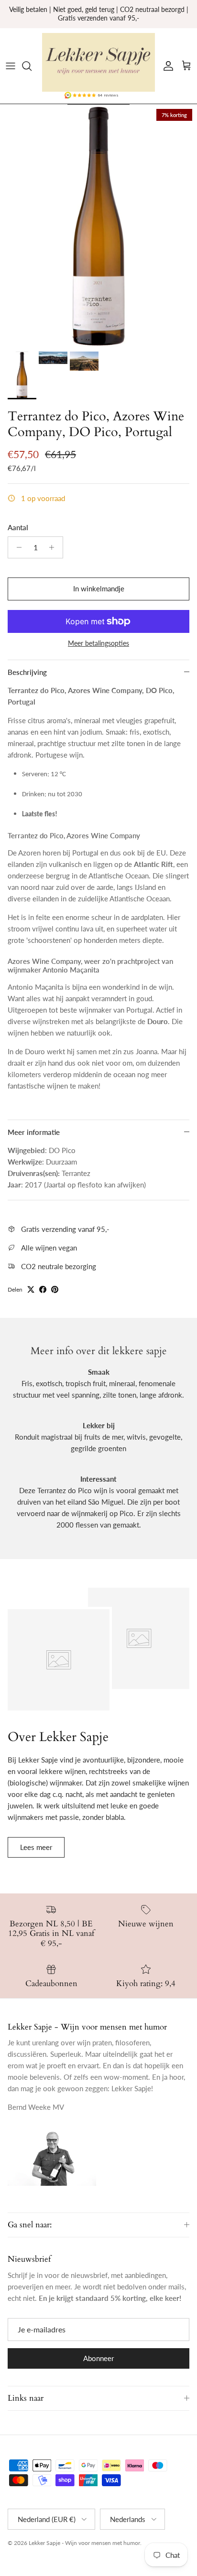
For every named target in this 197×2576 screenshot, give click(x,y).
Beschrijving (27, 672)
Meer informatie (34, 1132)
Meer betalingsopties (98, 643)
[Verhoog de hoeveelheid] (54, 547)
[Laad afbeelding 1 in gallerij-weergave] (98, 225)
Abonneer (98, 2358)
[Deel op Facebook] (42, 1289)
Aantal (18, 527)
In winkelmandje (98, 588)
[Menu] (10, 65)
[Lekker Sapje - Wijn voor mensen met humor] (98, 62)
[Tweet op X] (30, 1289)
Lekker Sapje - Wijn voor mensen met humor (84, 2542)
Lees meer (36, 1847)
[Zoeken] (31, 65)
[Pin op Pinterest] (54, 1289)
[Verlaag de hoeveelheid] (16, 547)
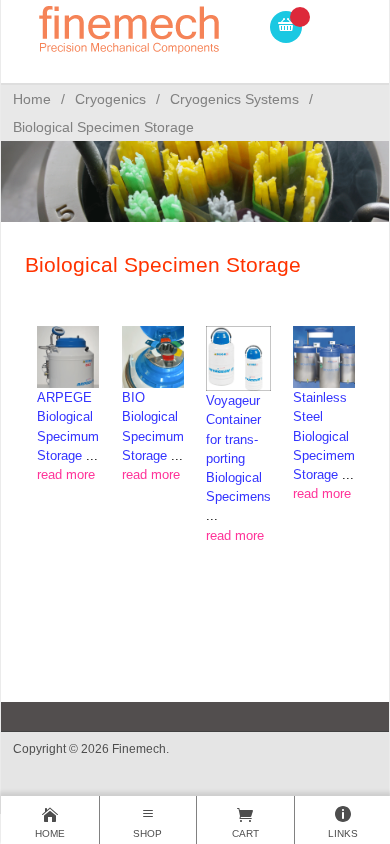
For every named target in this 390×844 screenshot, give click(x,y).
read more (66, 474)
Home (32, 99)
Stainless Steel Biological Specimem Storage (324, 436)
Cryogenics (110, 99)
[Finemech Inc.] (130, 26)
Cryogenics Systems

##########

■ TASK PROMPT ■
The expected answer is each line of the records above that includes the string "give".

■ ANSWER TO THIS PROBLEM ■
For every named target in this 197×2576 screenshot, give click(x,y).
For every named target in this 390×844 screenshot, give click(x,y).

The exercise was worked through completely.